**PROBLEM DESCRIPTION:** Would you output the entries below only from the line containing "The width and height of the screenshot is (1773, 874)." through the line containing "Given: Click the scrollbar's down arrow", exactly as they stand and with both ends included?

**INFORMATION SHOWN:**
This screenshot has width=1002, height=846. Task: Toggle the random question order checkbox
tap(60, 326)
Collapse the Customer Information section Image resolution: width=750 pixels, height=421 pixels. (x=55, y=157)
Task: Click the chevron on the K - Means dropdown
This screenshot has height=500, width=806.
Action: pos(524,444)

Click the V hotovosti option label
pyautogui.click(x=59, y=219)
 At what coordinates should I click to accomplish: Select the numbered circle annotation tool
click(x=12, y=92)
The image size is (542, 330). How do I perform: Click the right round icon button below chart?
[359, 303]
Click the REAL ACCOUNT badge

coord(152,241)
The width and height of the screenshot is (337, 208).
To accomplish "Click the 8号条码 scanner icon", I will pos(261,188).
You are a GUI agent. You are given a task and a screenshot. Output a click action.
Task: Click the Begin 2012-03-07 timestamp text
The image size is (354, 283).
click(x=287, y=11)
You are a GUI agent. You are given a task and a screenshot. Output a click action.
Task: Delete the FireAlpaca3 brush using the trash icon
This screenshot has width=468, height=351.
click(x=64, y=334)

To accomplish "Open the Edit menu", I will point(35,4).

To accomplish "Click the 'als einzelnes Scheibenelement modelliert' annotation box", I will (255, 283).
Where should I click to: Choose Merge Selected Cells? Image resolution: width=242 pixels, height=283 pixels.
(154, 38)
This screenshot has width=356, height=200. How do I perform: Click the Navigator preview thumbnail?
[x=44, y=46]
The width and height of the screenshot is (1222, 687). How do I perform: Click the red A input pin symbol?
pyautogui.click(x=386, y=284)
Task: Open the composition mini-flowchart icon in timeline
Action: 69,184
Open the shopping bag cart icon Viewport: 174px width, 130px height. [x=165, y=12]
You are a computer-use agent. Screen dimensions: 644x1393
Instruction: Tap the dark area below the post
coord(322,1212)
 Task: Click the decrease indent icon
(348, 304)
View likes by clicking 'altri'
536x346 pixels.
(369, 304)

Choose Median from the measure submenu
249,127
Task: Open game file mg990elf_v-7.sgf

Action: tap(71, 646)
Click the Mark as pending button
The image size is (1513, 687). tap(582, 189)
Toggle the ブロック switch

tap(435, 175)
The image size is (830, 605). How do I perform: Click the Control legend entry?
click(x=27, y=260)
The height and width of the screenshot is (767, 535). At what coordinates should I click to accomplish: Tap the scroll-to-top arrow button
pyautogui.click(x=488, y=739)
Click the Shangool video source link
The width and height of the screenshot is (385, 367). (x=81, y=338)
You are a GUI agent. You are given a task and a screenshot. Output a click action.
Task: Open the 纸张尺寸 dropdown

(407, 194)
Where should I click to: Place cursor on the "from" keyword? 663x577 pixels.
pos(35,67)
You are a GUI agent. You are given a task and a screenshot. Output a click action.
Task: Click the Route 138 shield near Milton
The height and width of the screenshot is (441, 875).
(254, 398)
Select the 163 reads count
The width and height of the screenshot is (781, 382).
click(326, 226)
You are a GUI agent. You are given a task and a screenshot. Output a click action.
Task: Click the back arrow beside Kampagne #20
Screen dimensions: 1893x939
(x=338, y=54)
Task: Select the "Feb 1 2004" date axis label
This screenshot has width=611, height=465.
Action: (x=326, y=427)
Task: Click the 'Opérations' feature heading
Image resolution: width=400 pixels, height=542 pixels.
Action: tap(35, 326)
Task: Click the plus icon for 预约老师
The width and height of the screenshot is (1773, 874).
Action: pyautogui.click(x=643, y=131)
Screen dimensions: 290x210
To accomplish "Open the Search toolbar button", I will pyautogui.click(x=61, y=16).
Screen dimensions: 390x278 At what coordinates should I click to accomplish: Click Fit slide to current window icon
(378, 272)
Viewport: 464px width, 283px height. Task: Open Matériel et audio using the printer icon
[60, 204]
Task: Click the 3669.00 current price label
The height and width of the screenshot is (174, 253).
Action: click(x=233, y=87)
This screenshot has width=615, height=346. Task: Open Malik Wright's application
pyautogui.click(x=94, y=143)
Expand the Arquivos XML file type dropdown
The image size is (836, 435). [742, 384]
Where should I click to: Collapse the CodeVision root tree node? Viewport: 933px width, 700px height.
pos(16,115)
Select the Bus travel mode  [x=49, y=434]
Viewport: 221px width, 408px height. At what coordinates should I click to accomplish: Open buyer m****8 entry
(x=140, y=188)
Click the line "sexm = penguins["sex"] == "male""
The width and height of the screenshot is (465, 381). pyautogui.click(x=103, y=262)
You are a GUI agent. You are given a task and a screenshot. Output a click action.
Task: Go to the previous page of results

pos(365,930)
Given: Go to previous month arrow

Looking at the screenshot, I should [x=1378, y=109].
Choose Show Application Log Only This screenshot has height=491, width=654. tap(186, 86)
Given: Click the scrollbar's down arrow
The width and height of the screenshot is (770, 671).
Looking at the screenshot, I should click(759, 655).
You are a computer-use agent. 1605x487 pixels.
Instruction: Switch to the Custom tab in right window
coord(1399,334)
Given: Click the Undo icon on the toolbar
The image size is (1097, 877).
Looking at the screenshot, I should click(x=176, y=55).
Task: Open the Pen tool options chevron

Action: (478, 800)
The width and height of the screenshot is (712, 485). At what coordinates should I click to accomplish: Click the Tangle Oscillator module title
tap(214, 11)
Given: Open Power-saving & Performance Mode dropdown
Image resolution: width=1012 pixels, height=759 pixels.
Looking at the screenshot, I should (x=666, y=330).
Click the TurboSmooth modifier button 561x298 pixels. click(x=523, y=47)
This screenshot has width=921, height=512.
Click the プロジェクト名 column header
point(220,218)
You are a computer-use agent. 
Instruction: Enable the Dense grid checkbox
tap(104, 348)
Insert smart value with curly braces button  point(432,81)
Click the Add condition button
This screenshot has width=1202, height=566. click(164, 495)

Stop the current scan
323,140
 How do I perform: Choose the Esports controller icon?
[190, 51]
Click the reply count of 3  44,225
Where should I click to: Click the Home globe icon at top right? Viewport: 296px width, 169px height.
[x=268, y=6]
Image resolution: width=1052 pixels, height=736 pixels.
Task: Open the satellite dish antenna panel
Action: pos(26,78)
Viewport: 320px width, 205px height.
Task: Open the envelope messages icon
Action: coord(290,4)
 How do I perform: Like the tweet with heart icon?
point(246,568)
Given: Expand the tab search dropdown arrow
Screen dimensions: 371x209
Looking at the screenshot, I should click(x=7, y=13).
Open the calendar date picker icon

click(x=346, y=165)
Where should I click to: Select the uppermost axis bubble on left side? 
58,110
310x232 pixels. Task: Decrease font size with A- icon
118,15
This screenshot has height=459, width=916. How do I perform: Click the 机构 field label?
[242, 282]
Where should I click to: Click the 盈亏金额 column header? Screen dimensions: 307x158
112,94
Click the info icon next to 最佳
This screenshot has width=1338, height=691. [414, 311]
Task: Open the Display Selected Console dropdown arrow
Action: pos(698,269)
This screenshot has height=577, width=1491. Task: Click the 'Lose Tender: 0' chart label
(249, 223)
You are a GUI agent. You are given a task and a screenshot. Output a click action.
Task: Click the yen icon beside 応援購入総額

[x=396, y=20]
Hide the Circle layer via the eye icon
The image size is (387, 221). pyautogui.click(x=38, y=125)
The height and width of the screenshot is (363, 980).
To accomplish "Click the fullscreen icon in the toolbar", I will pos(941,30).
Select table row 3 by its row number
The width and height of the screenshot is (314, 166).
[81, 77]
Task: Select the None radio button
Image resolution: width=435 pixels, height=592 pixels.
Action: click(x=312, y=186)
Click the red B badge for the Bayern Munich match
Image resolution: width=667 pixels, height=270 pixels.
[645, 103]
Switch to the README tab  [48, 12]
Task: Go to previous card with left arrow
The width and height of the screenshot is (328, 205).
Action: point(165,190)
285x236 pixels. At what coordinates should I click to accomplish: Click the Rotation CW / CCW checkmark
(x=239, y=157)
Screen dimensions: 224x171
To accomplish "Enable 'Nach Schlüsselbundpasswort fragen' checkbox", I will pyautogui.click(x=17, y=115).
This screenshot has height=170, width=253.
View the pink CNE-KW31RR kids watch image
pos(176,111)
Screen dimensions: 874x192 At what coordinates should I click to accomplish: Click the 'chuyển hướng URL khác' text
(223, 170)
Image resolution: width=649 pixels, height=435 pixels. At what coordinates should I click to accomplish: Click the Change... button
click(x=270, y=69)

**THE COMPLETED TASK:**
The width and height of the screenshot is (1773, 874).
Action: pyautogui.click(x=643, y=131)
Screen dimensions: 290x210
To accomplish "Open the Search toolbar button", I will pyautogui.click(x=61, y=16).
Screen dimensions: 390x278 At what coordinates should I click to accomplish: Click Fit slide to current window icon
(378, 272)
Viewport: 464px width, 283px height. Task: Open Matériel et audio using the printer icon
[60, 204]
Task: Click the 3669.00 current price label
The height and width of the screenshot is (174, 253).
Action: click(x=233, y=87)
This screenshot has width=615, height=346. Task: Open Malik Wright's application
pyautogui.click(x=94, y=143)
Expand the Arquivos XML file type dropdown
The image size is (836, 435). [742, 384]
Where should I click to: Collapse the CodeVision root tree node? Viewport: 933px width, 700px height.
pos(16,115)
Select the Bus travel mode  [x=49, y=434]
Viewport: 221px width, 408px height. At what coordinates should I click to accomplish: Open buyer m****8 entry
(x=140, y=188)
Click the line "sexm = penguins["sex"] == "male""
The width and height of the screenshot is (465, 381). pyautogui.click(x=103, y=262)
You are a GUI agent. You are given a task and a screenshot. Output a click action.
Task: Go to the previous page of results

pos(365,930)
Given: Go to previous month arrow

Looking at the screenshot, I should [x=1378, y=109].
Choose Show Application Log Only This screenshot has height=491, width=654. tap(186, 86)
Given: Click the scrollbar's down arrow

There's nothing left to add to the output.